Aslına bakarsanız, ürettiğinin 10 katı kadar sanal ekonomi yaratmış, bu nedenle de gelir dağılımı adaletsizliğine imza atmış dünyanın da böylesi bir şoka ihtiyacı var. İşte o zaman hafta sonunda komşuda yakılan ateş, dünyayı yakar.
Bekleyip göreceğiz... Ama şu bir gerçek ki iki senaryodan hangisi gerçekleşirse gerçekleşsin, faturayla yüzleşme gerçeğini ortadan kaldırmıyor. Komşu en azından bunu başardı. Aynı gerçek ekonomik krizle birlikte bizim de önümüze gelecek.
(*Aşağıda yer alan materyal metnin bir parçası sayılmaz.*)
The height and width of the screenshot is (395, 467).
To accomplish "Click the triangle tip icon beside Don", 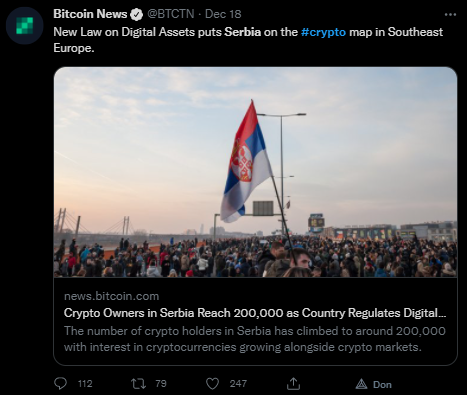I will [361, 384].
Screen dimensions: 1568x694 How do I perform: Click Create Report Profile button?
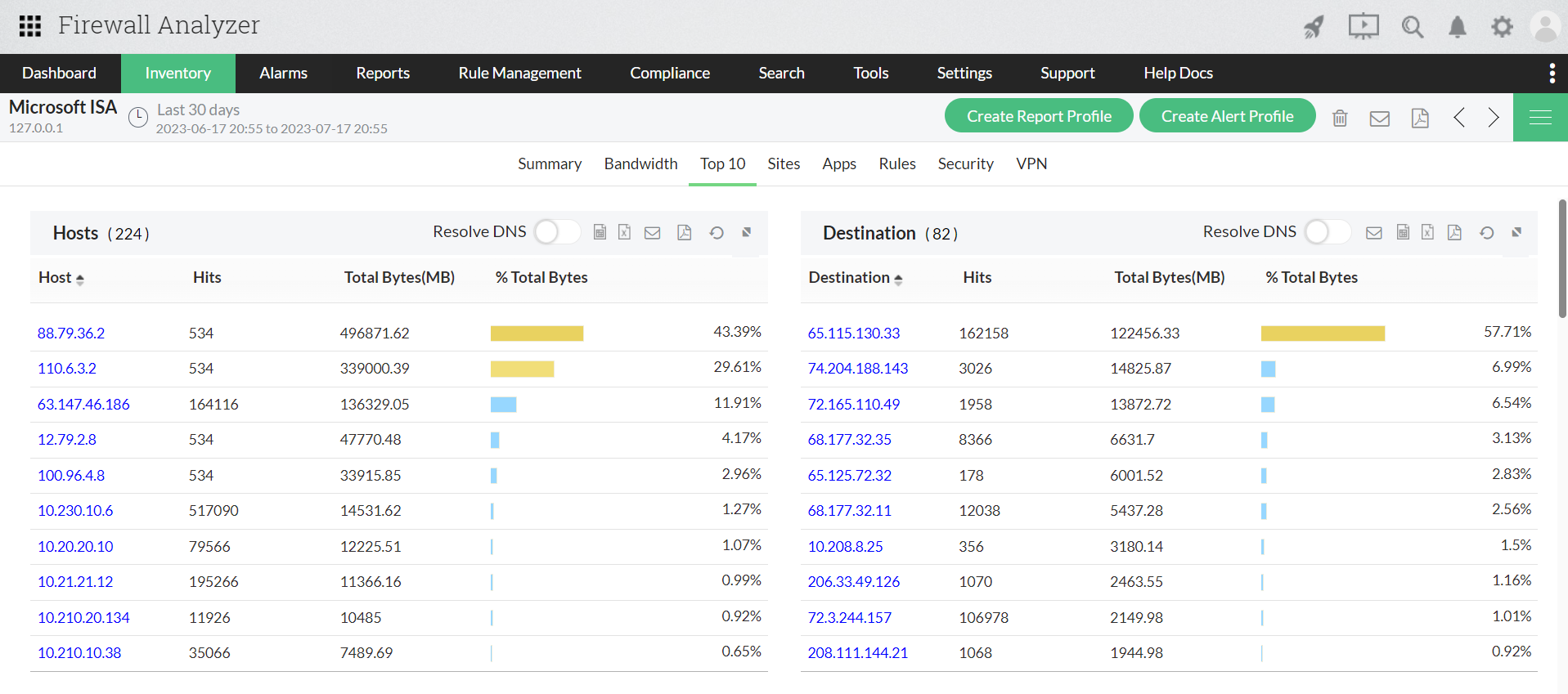pos(1038,116)
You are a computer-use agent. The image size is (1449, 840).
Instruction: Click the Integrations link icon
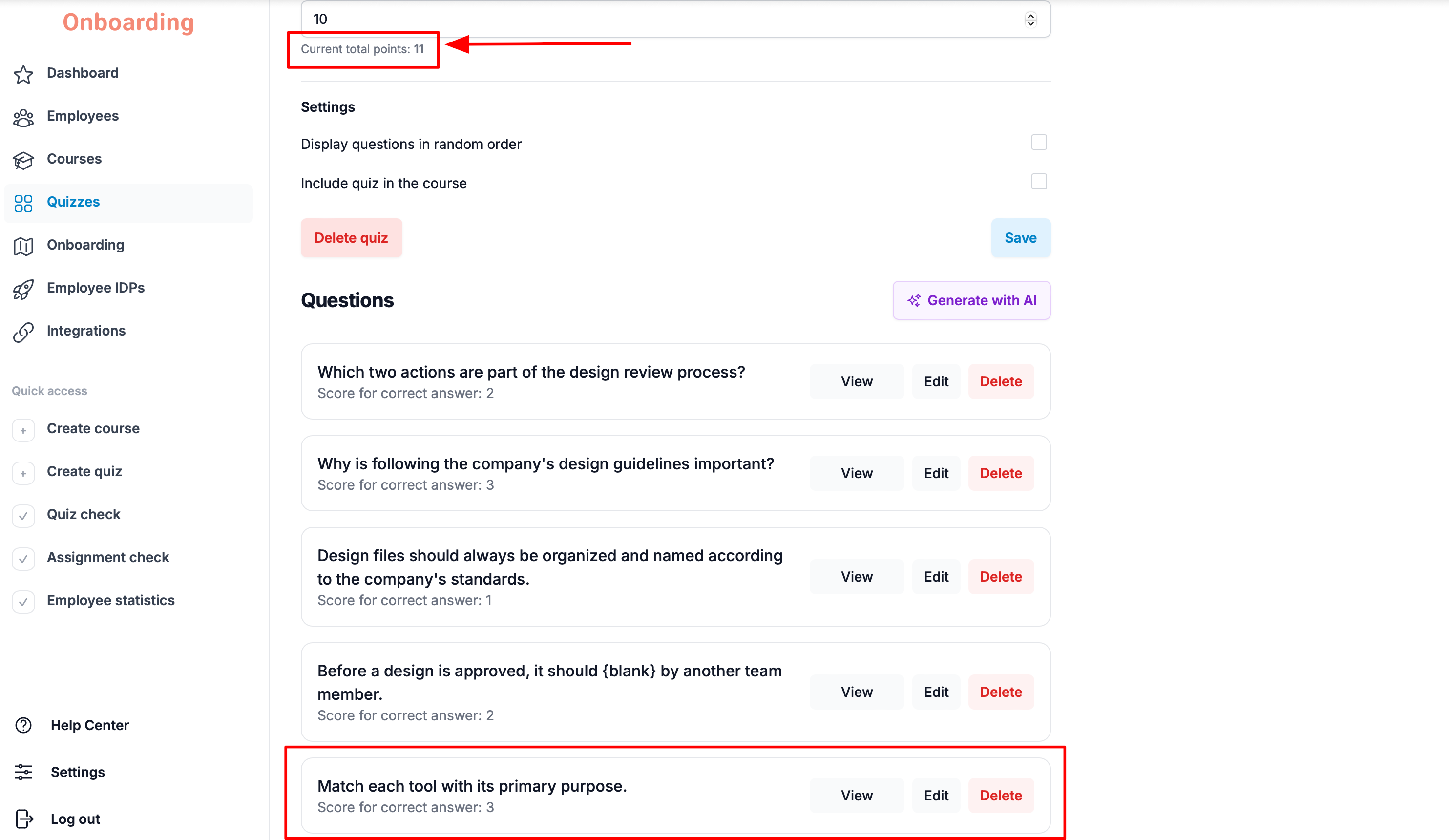pos(23,332)
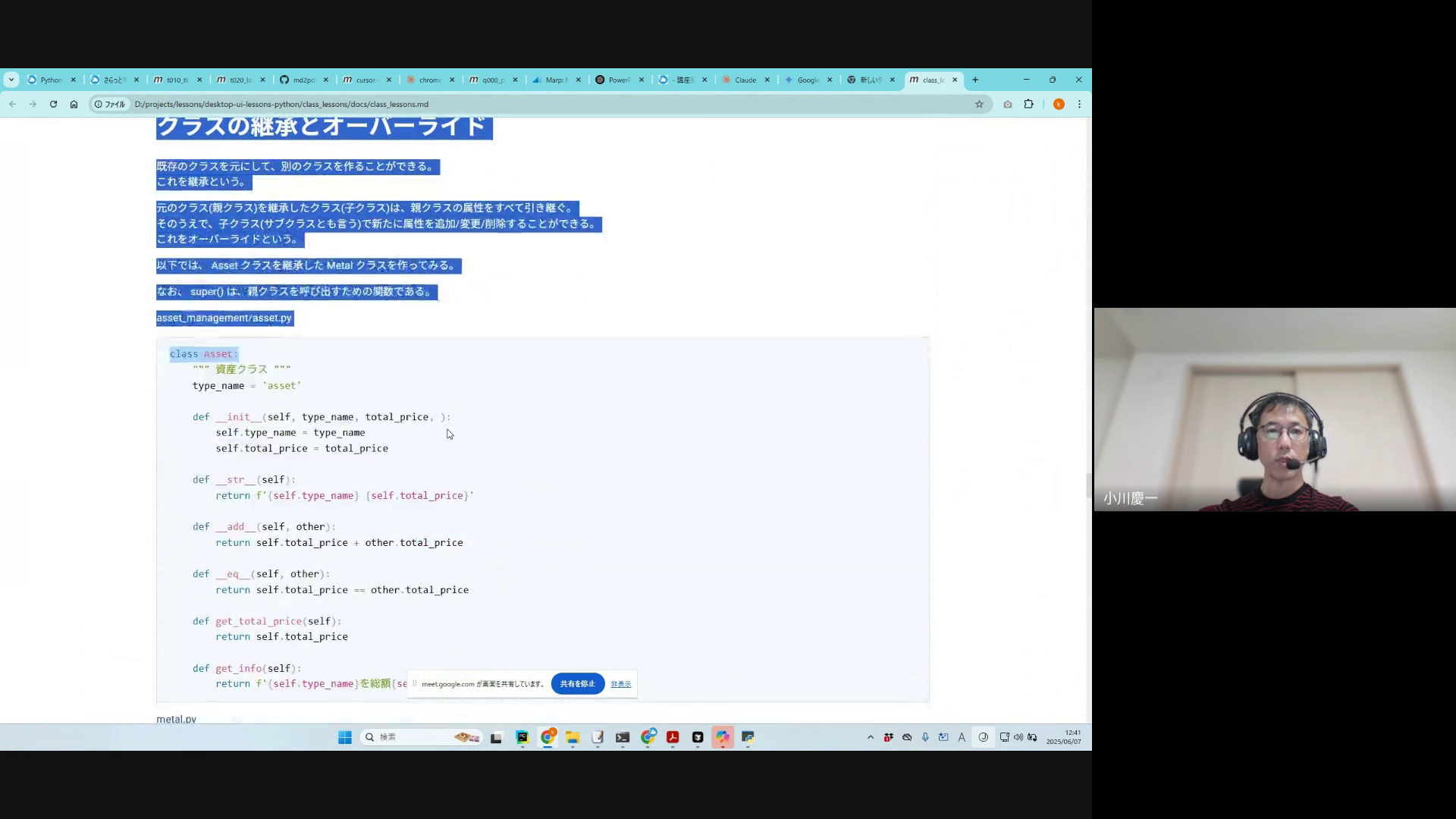Click 非表示 to hide the Meet banner
Screen dimensions: 1456x819
[x=620, y=683]
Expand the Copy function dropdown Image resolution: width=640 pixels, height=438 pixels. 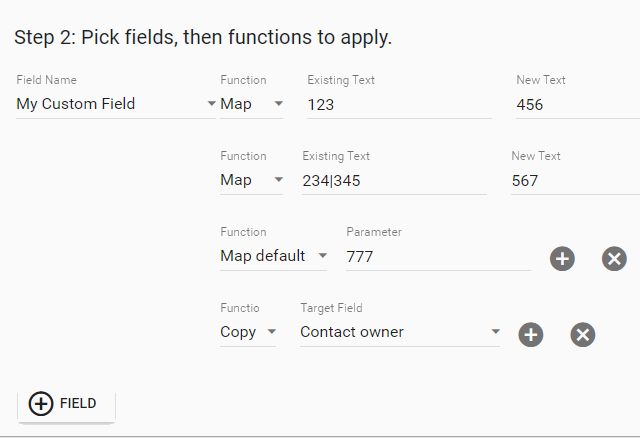pyautogui.click(x=248, y=332)
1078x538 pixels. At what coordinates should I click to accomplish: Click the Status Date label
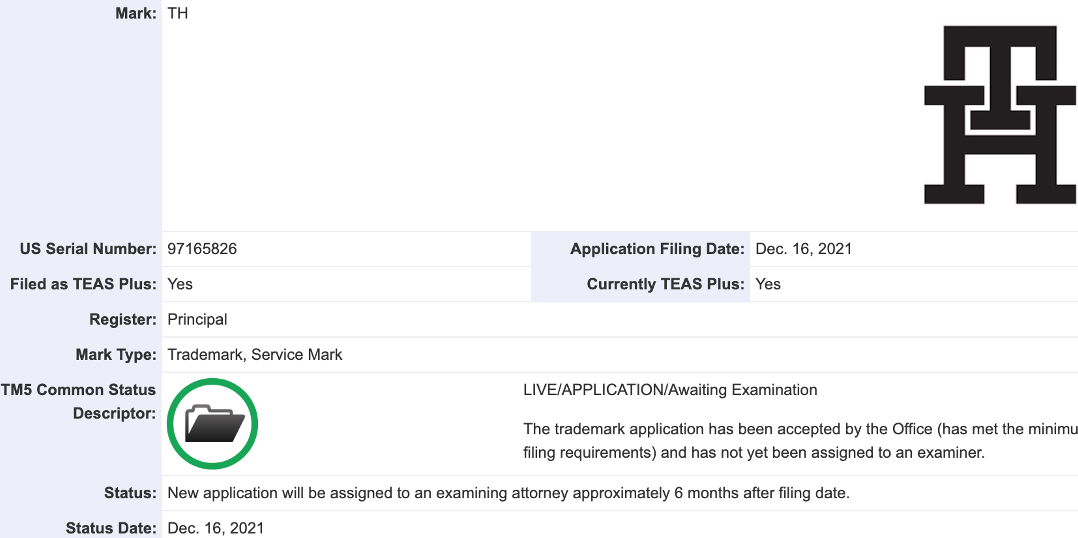[111, 528]
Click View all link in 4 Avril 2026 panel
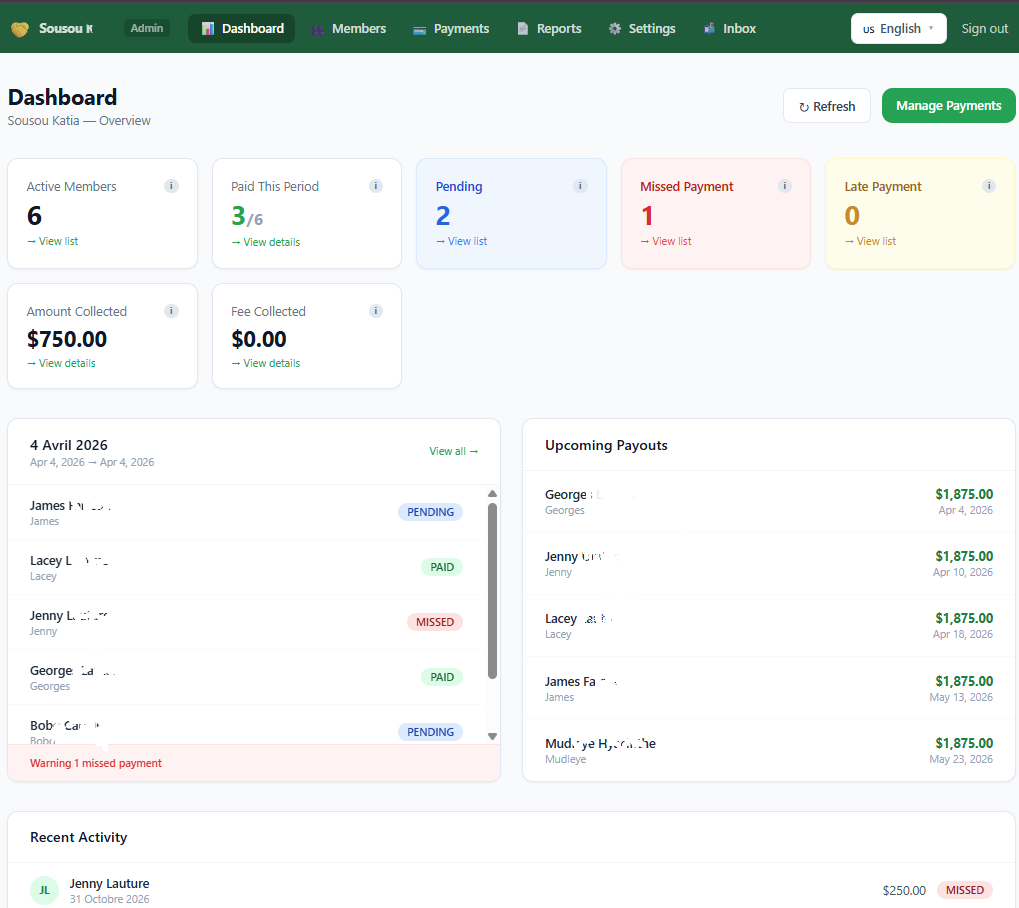Image resolution: width=1019 pixels, height=908 pixels. tap(454, 451)
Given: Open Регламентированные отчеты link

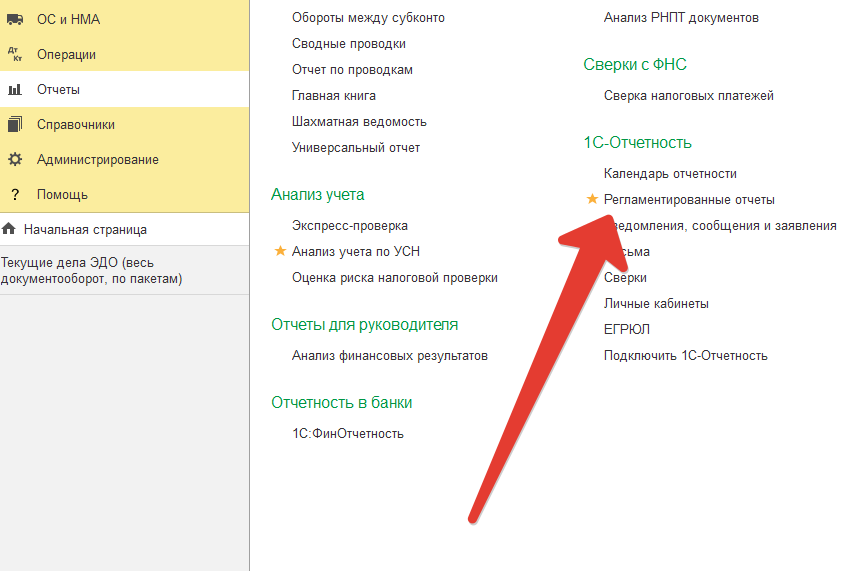Looking at the screenshot, I should [x=689, y=200].
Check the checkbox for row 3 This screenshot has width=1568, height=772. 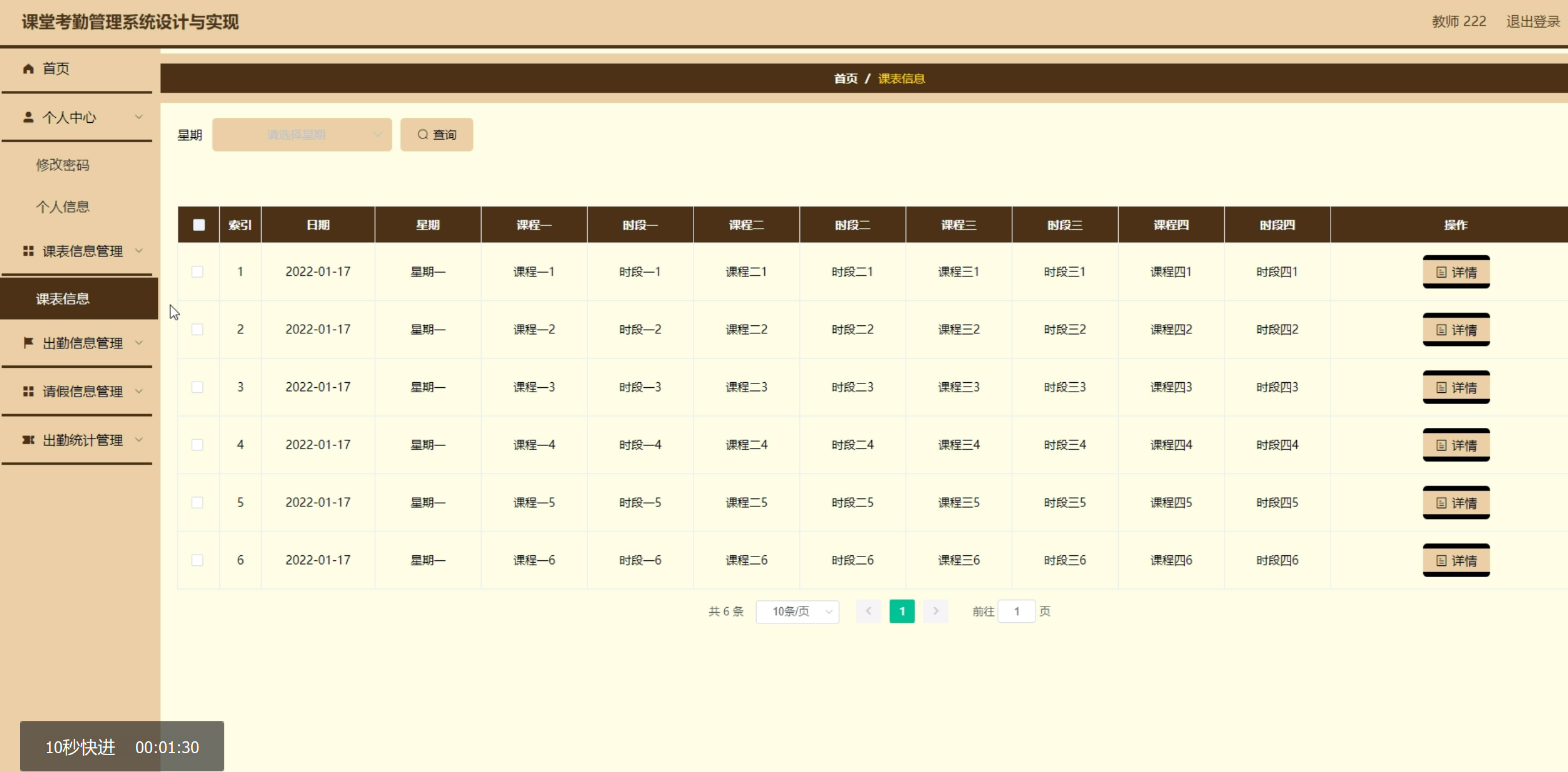(x=197, y=387)
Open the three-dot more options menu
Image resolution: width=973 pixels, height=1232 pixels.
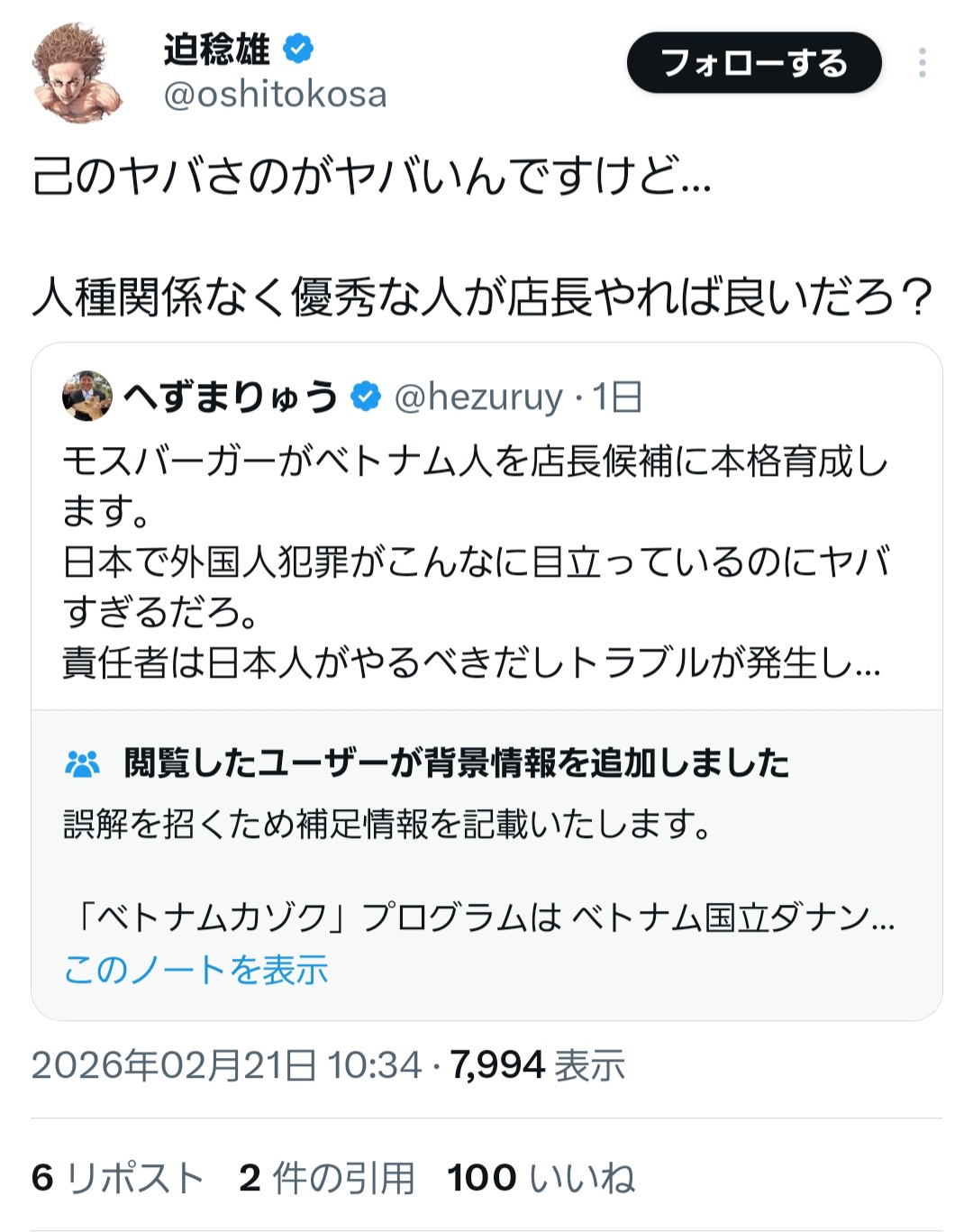(x=922, y=63)
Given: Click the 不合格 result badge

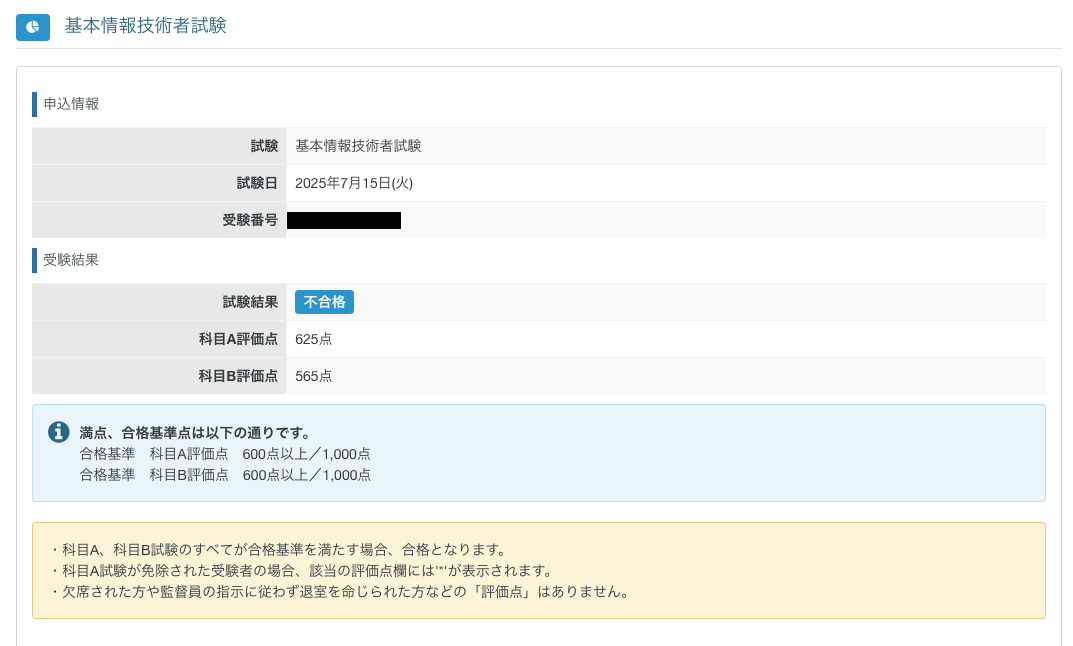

Fakat şunu da söylemeden edemeyeceğim. Şu üstte saydığım noktaların birinde bile eksik ders çalışan, çıkıp da nalıncı keseri hesabı burada kendisine pay aramaya kalkmasın. Çünkü bu öyle bir ateş ki, kazandırır; hazır değilse veya milli bir bilinci yoksa, yakmaya vaat edenden başlar.
Bence konuyu böyle analiz etmeyip, slogan peşinde koşanlar ya da kendisi hiçbir şey yapmadan başkasının başarısından pay çıkartmaya çalışanlar da yanmaya namzet ilk adreslerdir.